Heavy traffic is frustrating, but it isn’t just slowing our population; it’s slowing our economy. Continuing to go without investing in a modern, efficient transportation system makes it difficult to conduct business. Continued reliance on cars and freeways limits people’s opportunities due to the commute. For example, a person might not take a job or frequent businesses in certain areas because they aren’t easily accessible.

Maybe more impactful is how gridlock slows our port economy. The many cars on the road restrict other vehicles. More than one-fourth of all containers that enter the U.S. come through our port system, the largest in the nation. They are loaded on to trucks that hit the freeways. Moving this cargo, which is valued at $180 billion, becomes lost in a slow crawl. Furniture, electronics and other vital consumer goods sit there in bumper-to-bumper traffic just like the rest of us.

If alternative ways were available to get commuters from here to there, it would free up vehicles from the major roadways. It would then allow freeways to be used more efficiently move goods to and from the ports.
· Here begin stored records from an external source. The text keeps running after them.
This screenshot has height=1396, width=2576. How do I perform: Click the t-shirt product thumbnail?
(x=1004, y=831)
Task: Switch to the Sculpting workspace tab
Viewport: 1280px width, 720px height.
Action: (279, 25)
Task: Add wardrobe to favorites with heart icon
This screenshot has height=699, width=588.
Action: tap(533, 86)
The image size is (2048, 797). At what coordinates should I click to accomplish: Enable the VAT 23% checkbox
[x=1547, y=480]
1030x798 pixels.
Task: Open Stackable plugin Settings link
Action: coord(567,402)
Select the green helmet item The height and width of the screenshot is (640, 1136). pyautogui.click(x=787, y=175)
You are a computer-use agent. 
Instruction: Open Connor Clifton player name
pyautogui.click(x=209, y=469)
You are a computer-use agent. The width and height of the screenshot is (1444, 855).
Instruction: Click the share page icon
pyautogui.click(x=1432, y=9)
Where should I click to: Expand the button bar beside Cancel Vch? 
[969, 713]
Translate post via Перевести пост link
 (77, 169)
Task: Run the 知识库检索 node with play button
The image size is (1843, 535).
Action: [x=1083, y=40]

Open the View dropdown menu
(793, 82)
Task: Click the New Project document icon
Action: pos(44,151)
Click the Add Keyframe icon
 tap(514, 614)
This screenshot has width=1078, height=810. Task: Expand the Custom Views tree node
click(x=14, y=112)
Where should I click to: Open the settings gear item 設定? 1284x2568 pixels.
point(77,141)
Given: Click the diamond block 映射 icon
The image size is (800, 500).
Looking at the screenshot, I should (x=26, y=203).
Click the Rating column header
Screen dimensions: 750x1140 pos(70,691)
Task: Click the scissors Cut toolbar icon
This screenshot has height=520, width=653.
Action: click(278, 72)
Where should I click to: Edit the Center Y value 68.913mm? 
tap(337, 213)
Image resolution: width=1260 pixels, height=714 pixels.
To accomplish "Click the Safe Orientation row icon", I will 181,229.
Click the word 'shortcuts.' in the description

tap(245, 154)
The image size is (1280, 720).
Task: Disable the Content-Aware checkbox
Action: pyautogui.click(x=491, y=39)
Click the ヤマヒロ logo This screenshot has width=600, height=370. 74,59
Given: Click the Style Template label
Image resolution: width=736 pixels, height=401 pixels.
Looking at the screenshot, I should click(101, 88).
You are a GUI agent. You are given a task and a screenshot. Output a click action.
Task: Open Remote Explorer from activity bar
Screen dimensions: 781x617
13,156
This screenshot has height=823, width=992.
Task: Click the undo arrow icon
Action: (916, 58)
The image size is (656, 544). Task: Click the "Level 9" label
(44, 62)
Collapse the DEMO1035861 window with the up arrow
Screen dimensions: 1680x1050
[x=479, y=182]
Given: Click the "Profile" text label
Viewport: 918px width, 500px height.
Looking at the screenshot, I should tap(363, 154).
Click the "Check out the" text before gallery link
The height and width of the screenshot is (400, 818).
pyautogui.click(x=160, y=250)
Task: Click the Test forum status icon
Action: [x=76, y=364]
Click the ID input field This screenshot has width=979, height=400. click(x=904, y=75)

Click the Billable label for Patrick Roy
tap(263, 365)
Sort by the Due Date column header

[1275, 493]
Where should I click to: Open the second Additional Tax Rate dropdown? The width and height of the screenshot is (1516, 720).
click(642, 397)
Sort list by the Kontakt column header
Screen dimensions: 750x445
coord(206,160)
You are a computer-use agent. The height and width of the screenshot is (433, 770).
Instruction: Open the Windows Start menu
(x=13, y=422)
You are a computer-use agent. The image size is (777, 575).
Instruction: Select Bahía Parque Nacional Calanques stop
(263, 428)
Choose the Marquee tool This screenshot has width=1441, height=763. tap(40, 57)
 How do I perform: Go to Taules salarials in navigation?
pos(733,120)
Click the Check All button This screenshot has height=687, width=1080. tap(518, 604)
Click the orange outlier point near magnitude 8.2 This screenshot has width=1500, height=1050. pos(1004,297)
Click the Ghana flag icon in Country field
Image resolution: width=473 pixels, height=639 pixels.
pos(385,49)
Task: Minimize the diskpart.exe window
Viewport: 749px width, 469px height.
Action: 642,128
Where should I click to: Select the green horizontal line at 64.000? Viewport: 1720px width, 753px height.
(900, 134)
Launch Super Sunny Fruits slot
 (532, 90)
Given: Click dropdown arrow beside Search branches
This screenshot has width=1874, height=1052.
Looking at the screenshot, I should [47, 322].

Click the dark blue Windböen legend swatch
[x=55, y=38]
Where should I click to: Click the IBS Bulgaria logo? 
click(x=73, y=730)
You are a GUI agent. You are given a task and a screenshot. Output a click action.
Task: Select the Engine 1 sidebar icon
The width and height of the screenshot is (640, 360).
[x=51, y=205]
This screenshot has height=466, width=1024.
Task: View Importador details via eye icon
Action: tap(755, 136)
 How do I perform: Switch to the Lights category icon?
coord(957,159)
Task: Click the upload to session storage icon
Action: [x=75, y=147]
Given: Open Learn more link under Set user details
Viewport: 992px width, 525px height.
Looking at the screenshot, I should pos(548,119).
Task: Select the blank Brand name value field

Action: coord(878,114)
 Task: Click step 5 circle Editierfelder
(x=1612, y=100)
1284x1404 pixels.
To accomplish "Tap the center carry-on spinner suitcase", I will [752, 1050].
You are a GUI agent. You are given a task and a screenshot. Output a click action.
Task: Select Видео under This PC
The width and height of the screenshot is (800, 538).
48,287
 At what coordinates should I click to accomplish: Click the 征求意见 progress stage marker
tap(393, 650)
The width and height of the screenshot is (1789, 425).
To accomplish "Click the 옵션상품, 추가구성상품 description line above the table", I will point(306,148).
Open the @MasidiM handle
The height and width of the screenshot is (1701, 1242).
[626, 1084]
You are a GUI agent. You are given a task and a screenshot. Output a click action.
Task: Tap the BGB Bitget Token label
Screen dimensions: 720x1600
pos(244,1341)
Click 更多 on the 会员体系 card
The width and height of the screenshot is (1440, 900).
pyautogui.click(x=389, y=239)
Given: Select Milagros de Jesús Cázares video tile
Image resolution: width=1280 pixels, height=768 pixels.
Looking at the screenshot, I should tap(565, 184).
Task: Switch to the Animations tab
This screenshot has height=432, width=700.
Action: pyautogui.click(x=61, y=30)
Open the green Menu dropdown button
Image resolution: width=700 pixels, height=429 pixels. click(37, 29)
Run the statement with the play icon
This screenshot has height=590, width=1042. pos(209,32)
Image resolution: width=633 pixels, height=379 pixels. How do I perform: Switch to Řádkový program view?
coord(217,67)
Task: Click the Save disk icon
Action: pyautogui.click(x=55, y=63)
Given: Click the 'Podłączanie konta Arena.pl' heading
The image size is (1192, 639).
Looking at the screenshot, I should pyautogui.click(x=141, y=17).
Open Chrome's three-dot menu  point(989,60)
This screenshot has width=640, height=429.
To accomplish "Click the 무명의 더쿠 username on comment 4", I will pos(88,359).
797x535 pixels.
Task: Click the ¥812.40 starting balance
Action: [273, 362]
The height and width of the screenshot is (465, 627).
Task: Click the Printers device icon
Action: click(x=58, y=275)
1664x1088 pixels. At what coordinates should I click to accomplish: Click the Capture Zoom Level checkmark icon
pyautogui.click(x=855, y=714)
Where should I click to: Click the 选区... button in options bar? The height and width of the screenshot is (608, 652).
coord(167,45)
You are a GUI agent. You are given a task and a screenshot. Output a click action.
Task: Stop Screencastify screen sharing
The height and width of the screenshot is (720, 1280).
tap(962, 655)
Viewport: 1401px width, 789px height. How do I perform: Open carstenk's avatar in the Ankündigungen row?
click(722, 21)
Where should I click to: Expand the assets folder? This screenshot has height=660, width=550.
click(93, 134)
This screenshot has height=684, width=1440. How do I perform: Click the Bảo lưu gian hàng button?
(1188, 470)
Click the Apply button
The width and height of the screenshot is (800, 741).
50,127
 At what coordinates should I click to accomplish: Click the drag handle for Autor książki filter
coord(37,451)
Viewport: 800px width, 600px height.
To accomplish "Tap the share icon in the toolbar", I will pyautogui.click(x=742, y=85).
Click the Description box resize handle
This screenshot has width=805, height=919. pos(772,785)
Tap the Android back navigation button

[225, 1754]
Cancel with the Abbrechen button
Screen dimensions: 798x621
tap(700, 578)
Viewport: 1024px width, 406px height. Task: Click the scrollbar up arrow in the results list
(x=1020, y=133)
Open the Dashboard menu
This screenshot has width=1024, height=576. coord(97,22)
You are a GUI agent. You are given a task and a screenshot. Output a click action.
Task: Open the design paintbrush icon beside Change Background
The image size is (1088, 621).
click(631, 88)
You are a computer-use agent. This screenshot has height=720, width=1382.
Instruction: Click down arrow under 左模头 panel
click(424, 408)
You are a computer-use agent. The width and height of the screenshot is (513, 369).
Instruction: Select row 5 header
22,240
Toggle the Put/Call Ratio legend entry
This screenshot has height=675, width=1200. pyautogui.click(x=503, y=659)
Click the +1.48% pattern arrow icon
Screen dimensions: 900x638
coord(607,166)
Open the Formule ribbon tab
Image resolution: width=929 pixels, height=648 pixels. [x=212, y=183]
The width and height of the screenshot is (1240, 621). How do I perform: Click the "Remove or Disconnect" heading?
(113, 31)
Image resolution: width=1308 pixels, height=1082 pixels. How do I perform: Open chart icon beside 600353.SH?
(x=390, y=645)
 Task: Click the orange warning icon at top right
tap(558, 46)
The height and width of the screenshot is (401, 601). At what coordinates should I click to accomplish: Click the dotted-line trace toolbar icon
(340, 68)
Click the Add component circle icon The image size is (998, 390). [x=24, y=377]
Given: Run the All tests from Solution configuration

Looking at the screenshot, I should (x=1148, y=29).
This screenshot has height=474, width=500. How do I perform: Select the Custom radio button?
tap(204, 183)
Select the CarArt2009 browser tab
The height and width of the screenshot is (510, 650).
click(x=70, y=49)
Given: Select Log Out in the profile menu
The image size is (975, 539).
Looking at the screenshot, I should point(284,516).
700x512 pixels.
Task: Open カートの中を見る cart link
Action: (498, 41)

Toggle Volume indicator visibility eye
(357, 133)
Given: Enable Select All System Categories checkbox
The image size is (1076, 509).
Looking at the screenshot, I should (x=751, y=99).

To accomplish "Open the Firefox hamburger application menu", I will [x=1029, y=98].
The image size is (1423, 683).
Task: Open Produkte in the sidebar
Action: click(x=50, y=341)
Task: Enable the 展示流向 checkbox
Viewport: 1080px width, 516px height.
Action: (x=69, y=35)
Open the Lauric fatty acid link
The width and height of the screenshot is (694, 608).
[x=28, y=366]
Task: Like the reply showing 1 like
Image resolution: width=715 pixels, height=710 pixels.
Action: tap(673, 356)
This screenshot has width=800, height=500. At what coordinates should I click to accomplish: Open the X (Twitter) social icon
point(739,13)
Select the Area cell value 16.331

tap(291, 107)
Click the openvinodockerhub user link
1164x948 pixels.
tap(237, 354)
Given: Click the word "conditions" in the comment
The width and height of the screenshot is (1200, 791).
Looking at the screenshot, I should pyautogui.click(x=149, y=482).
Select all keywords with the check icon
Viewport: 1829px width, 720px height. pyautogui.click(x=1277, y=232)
On the November ballot, Measure M-the Los Angeles County Traffic Improvement Plan is a proposed sales tax designed to reduce traffic. Attention can be given to improvements on mass transit projects, building bike paths and sidewalks. Additional funds will go toward repaving local streets, fixing potholes and providing earthquake retrofitting for overpasses and bridges.

If Measure M is passed by 66 percent of voters, it will modernize L.A. County’s aging transportation system, transform the area’s infrastructure, create jobs and improve our economy.